Data · Updated May 2026
LLM Benchmarks 2026
Performance vs cost for major language models. MMLU (general knowledge), HumanEval (coding), and MATH scores compared against API pricing — so you can pick the right model for your budget.

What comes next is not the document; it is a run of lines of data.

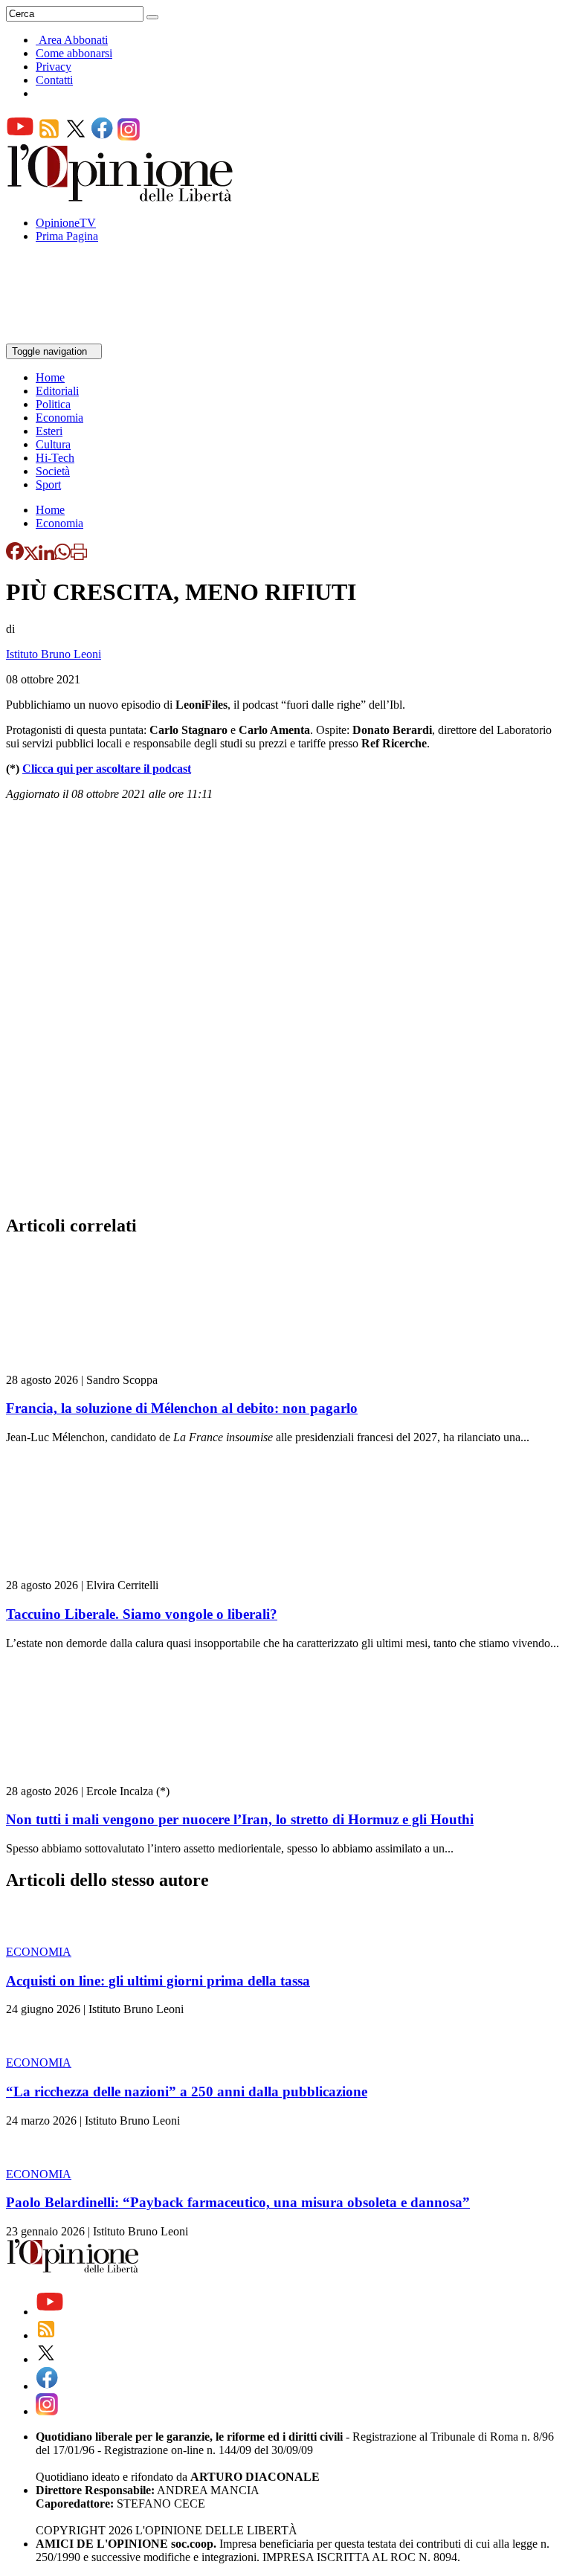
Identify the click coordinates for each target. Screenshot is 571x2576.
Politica (53, 404)
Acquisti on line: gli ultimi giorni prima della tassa (158, 1981)
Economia (59, 417)
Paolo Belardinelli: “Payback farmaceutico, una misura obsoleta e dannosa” (238, 2202)
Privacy (53, 66)
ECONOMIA (38, 1951)
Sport (48, 484)
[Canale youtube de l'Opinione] (20, 136)
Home (50, 377)
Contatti (54, 80)
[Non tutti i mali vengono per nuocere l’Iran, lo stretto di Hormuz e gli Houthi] (95, 1777)
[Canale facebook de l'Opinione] (102, 136)
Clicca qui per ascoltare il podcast (106, 768)
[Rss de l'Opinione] (49, 136)
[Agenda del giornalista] (71, 336)
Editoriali (57, 390)
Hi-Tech (55, 457)
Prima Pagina (67, 236)
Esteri (49, 431)
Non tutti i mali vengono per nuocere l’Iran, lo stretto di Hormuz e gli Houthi (240, 1819)
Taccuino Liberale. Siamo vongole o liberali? (141, 1614)
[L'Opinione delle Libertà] (121, 197)
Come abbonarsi (74, 53)
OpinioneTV (66, 222)
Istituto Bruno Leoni (53, 654)
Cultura (53, 444)
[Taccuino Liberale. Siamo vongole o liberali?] (95, 1571)
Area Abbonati (73, 39)
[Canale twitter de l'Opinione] (76, 136)
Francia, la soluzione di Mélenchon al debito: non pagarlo (182, 1408)
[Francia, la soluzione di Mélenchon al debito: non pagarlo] (95, 1366)
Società (53, 471)
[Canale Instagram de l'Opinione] (128, 136)
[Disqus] (285, 1012)
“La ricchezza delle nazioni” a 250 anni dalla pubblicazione (186, 2091)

| Model | Provider | MMLU | HumanEval | MATH | Input /1M | Speed | Best for |
|---|---|---|---|---|---|---|---|
| Claude Sonnet 4 | Anthropic | 90.4 | 92 | 78.3 | $3.000 | Medium | Coding, long context, analysis |
| GPT-4o | OpenAI | 88.7 | 90.2 | 76.6 | $2.500 | Medium | General purpose, vision tasks |
| Llama 3.3 70B | Meta (via Groq) | 86 | 88.4 | 77 | $0.590 | Very Fast (Groq) | Open-source, latency-critical |
| Gemini 1.5 Pro | 85.9 | 84 | 67.7 | $3.500 | Medium | 2M context, multimodal RAG | |
| Mistral Large 2 | Mistral | 84 | 92 | 69 | $2.000 | Medium | Multilingual, EU compliance |
| Claude Haiku 3.5 | Anthropic | 83 | 88 | 69 | $0.800 | Very Fast | Classification, extraction, routing |
| GPT-4o mini | OpenAI | 82 | 87.2 | 70.2 | $0.150 | Fast | Cost-sensitive applications |
| Gemini 1.5 Flash | 78.9 | 74.3 | 54.9 | $0.075 | Very Fast | Cheap high-volume with long context |
■≥88 excellent ■80–87 good ■<80 below average
Best value picks
Best overall
Claude Sonnet 4
Highest benchmark scores. 90% prompt caching makes it cheapest at scale for long-context apps.
Best budget
Gemini 1.5 Flash
$0.075/1M input. Strong enough for most tasks, 1M context, very fast. Cheapest option by far.
Best speed
Groq Llama 3.3 70B
300+ tokens/sec. Strong benchmark scores, open-source, same price as hosted APIs.
Benchmark scores from public leaderboards and provider documentation. Last updated 2026-05-19.